** Source material follows **

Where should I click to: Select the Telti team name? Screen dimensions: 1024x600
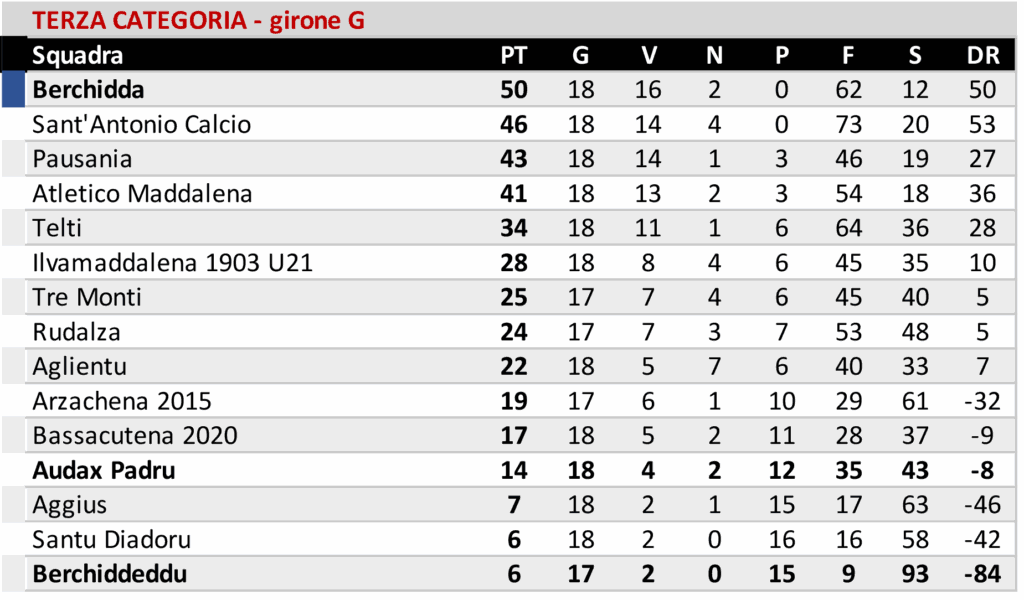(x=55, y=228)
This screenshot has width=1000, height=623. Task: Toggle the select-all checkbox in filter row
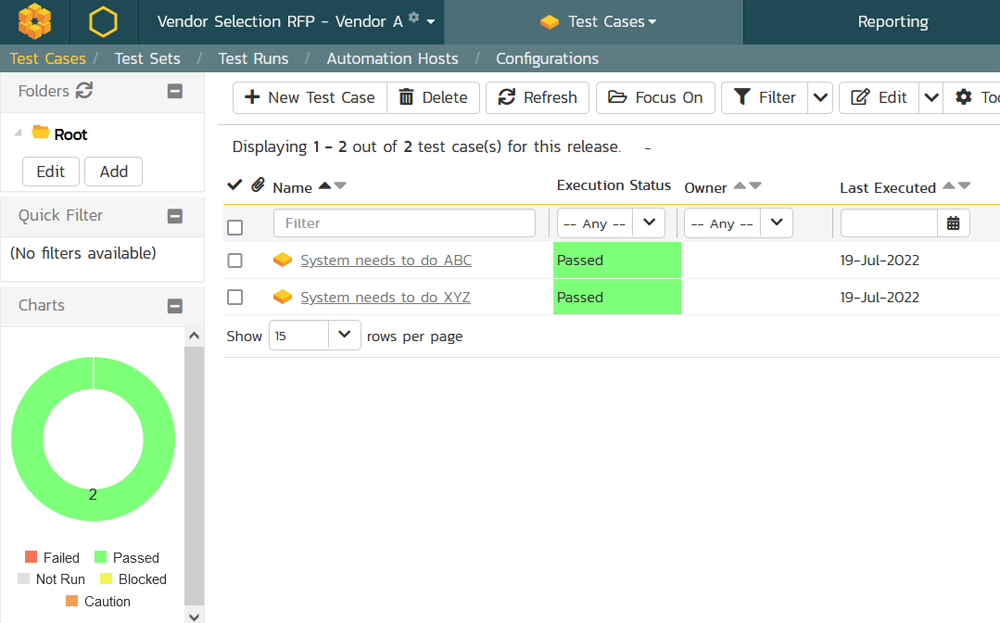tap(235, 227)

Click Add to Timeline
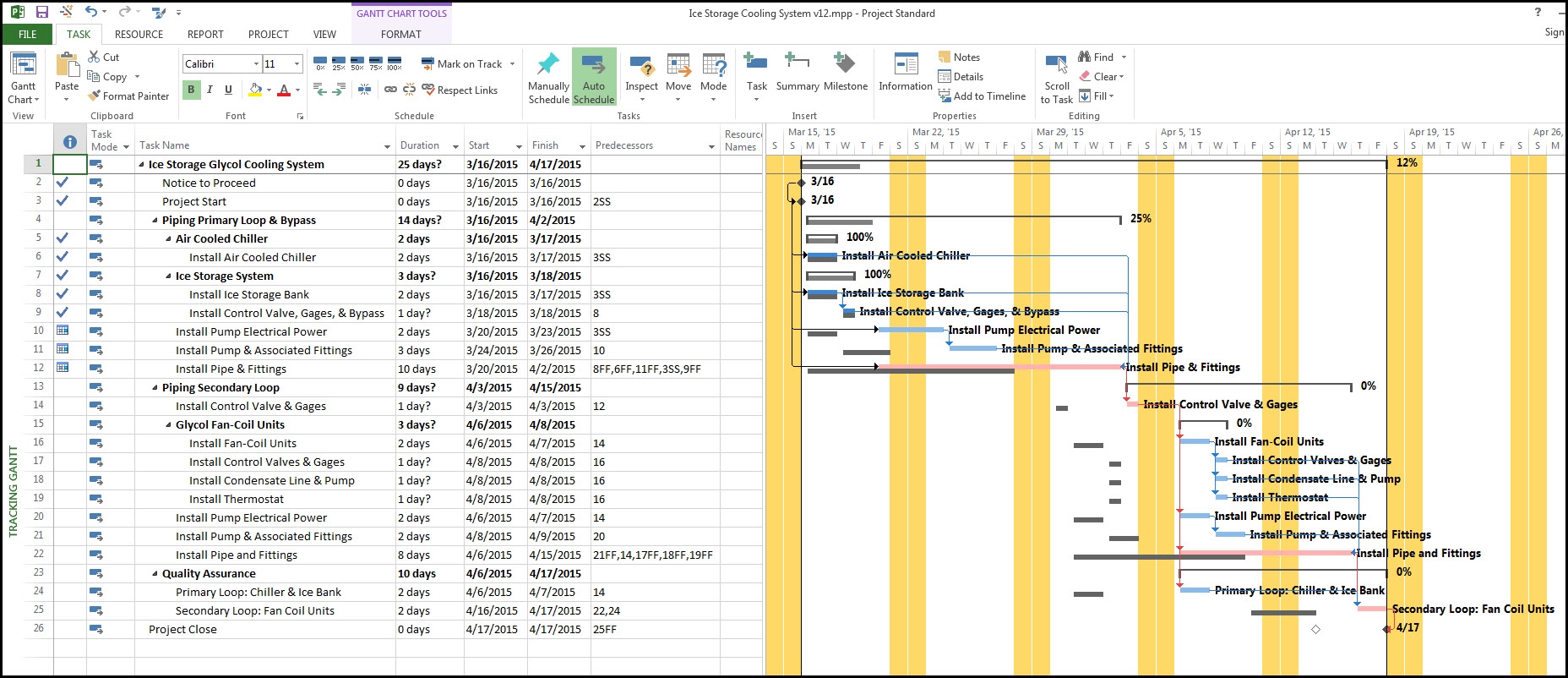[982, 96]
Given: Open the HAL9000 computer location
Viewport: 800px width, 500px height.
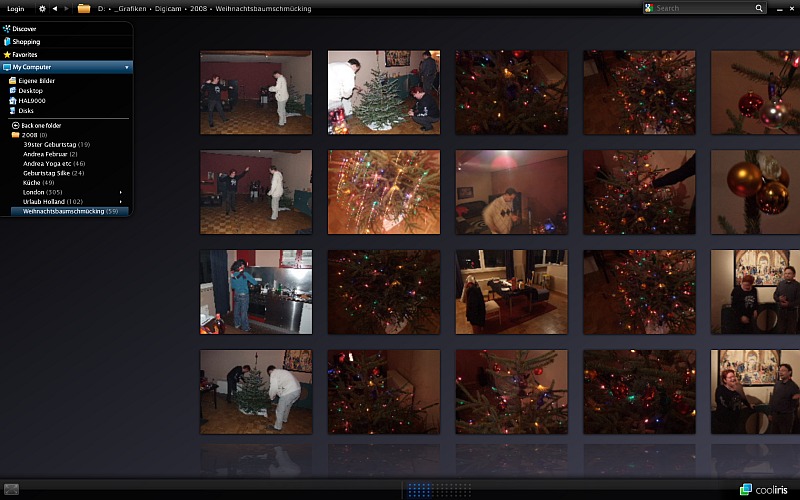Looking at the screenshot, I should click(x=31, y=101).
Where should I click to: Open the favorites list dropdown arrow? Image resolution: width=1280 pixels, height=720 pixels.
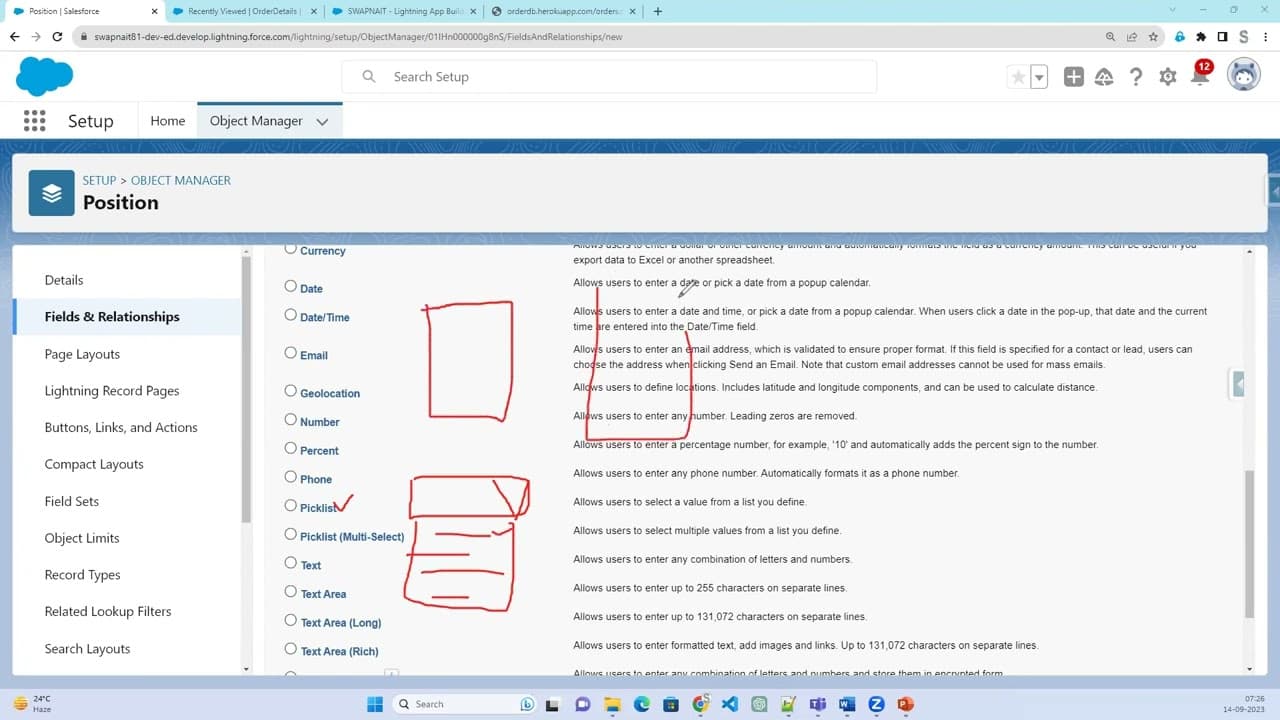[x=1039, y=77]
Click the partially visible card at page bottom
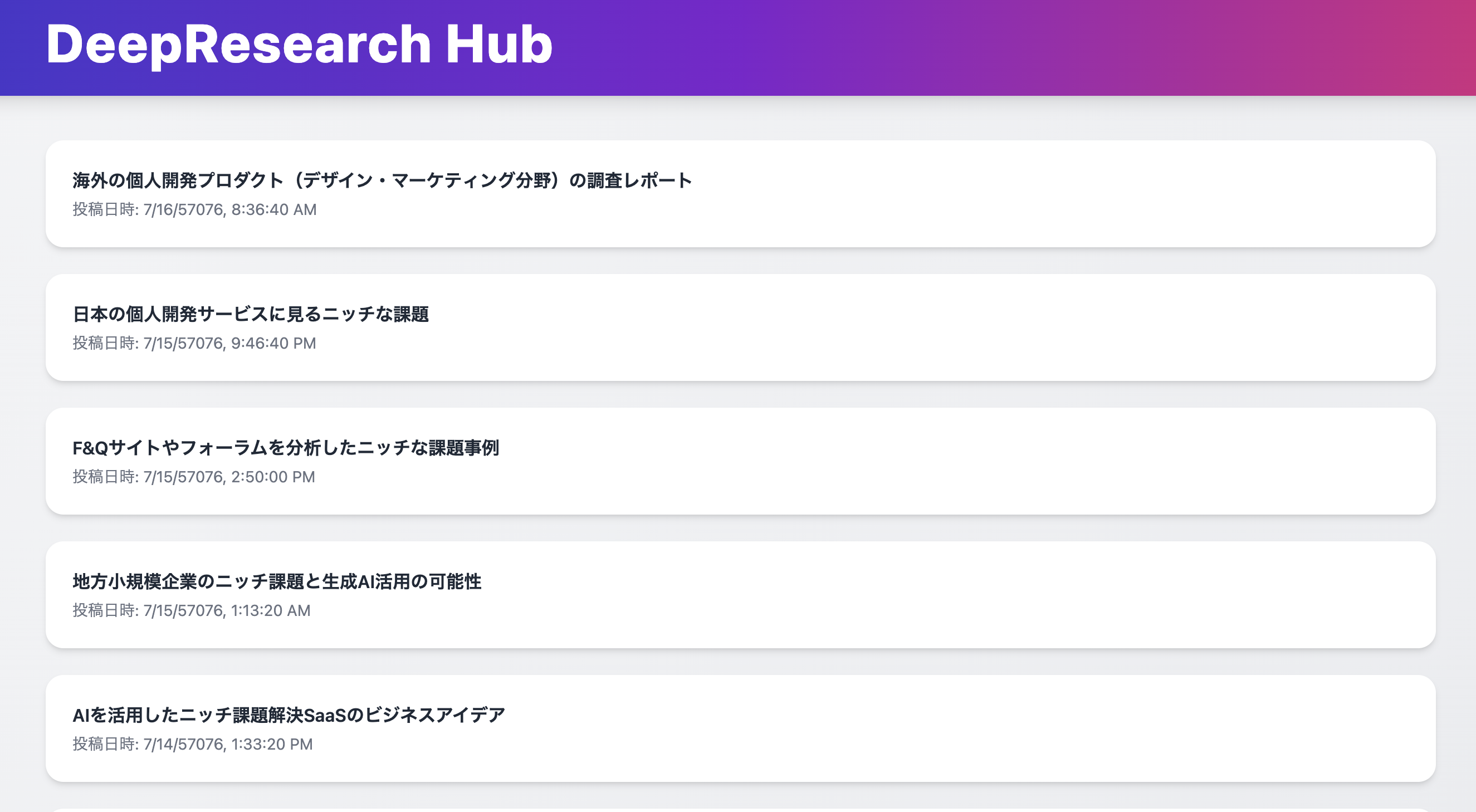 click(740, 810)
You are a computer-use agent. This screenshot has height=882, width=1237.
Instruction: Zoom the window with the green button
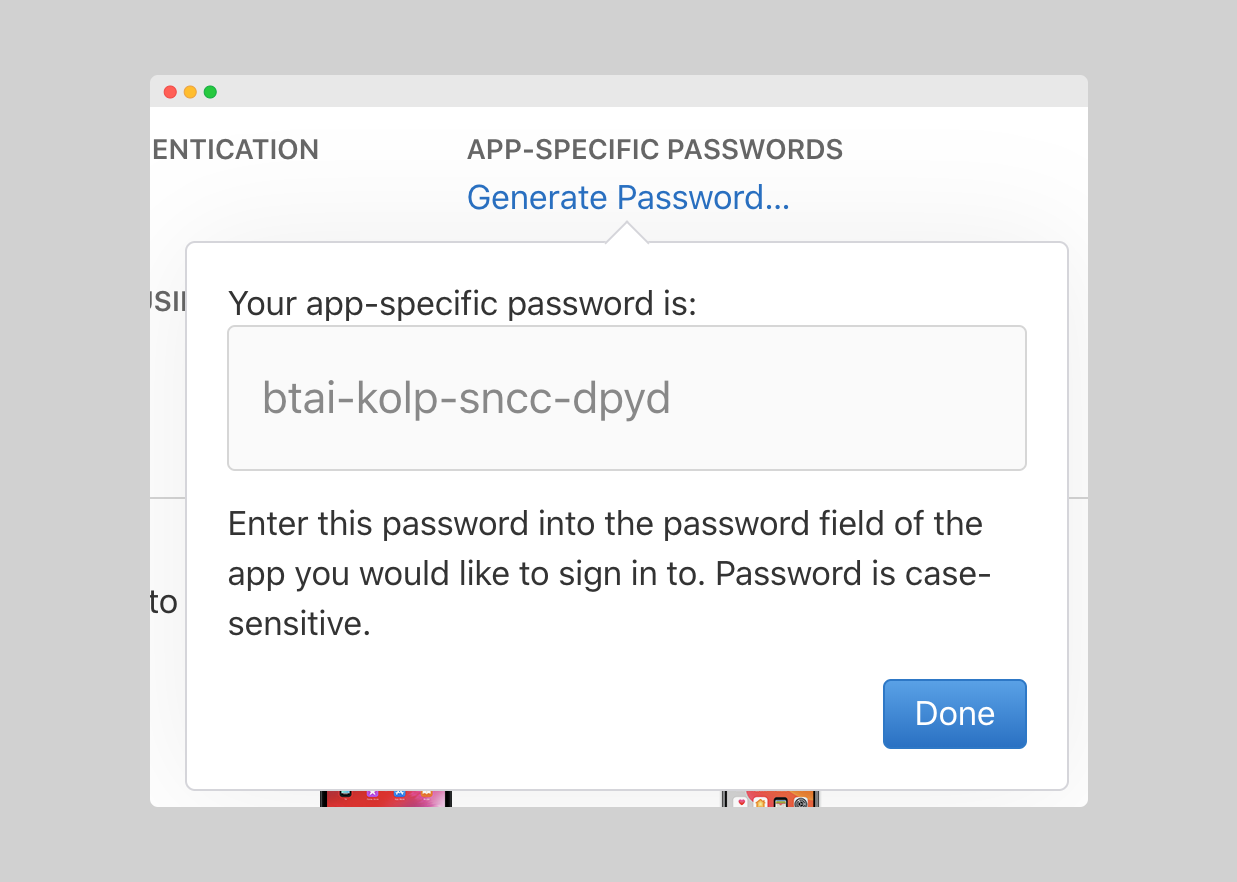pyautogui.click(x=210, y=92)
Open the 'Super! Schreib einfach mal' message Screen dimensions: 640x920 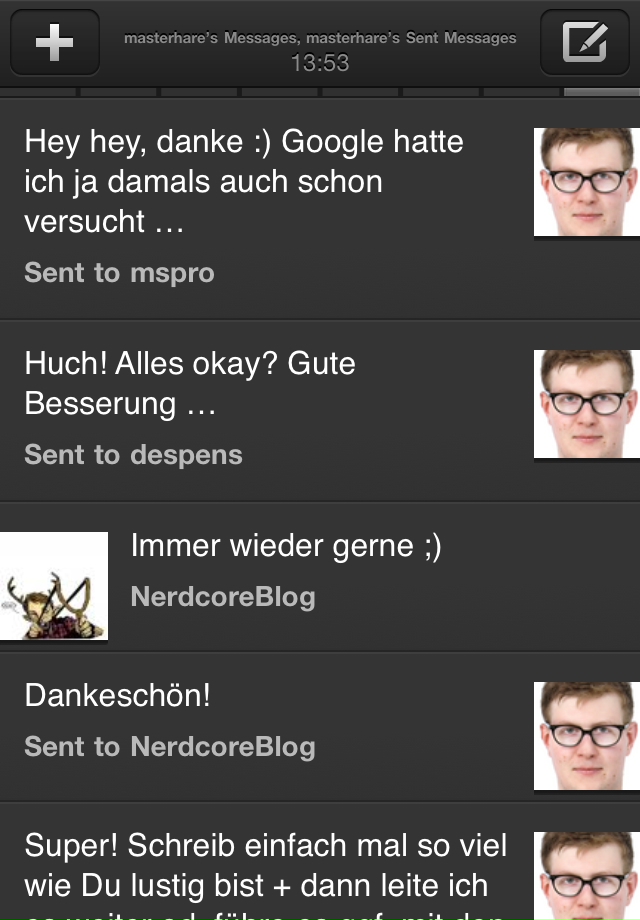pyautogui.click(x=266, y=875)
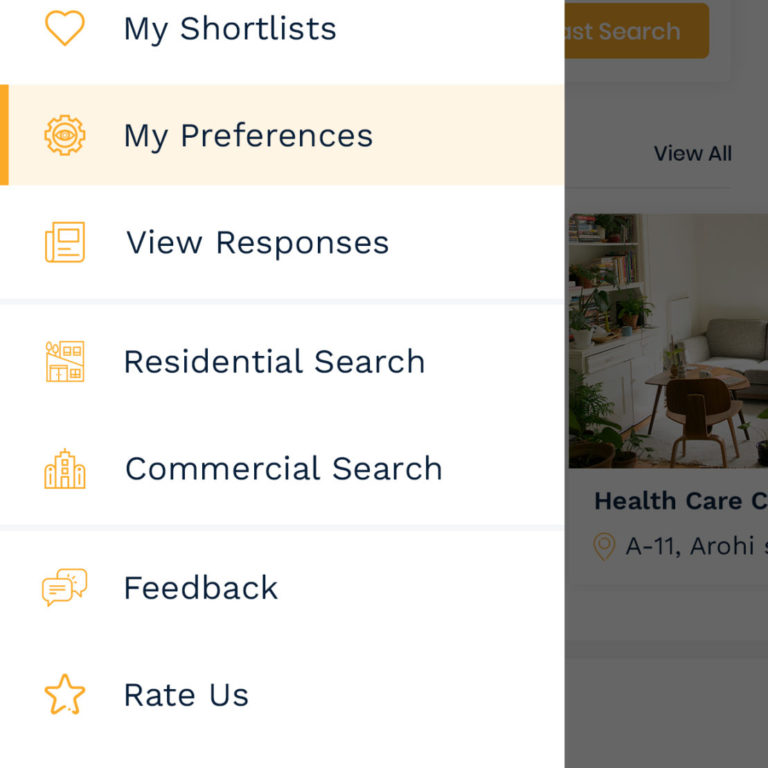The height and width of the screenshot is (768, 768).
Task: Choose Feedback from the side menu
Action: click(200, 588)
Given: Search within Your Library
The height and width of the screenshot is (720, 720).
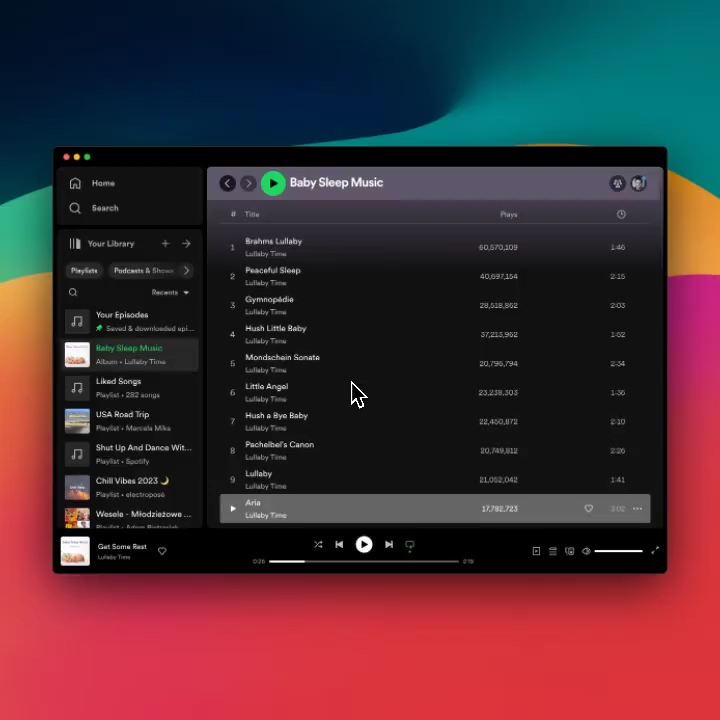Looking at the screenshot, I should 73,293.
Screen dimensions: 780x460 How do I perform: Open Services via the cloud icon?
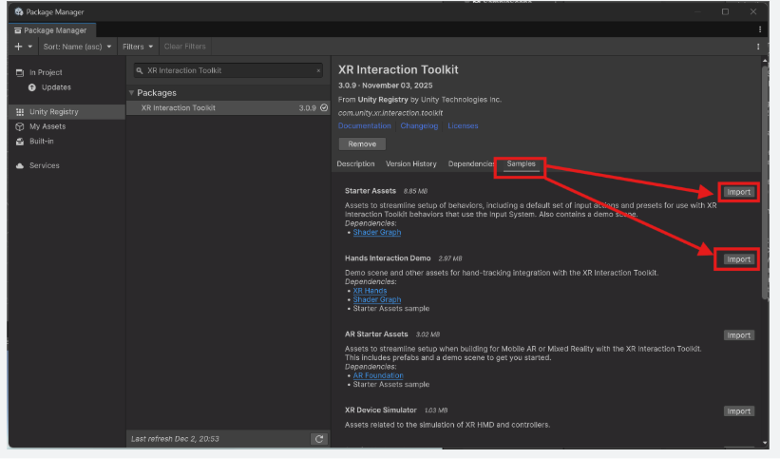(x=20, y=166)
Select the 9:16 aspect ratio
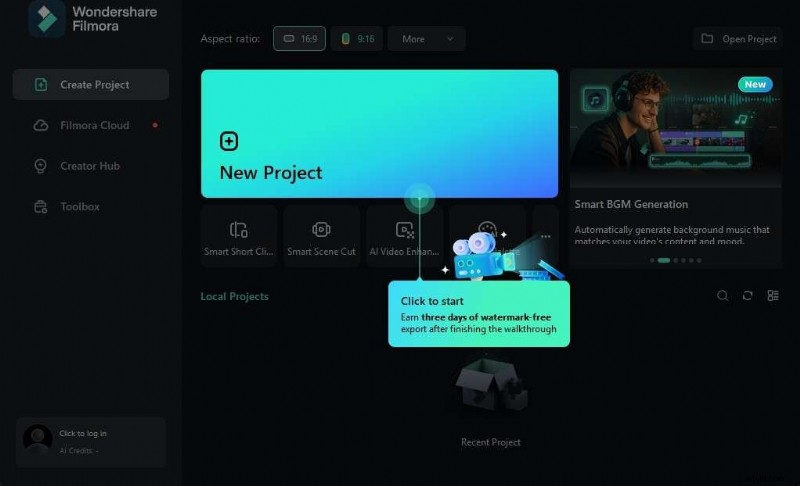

** End of Source material **

### [What is required]
Filter the entries down to the lines holding the string "Given". Copy each of those lines.

### [Task result]
Given: Open the HAL9000 computer location
Given: Search within Your Library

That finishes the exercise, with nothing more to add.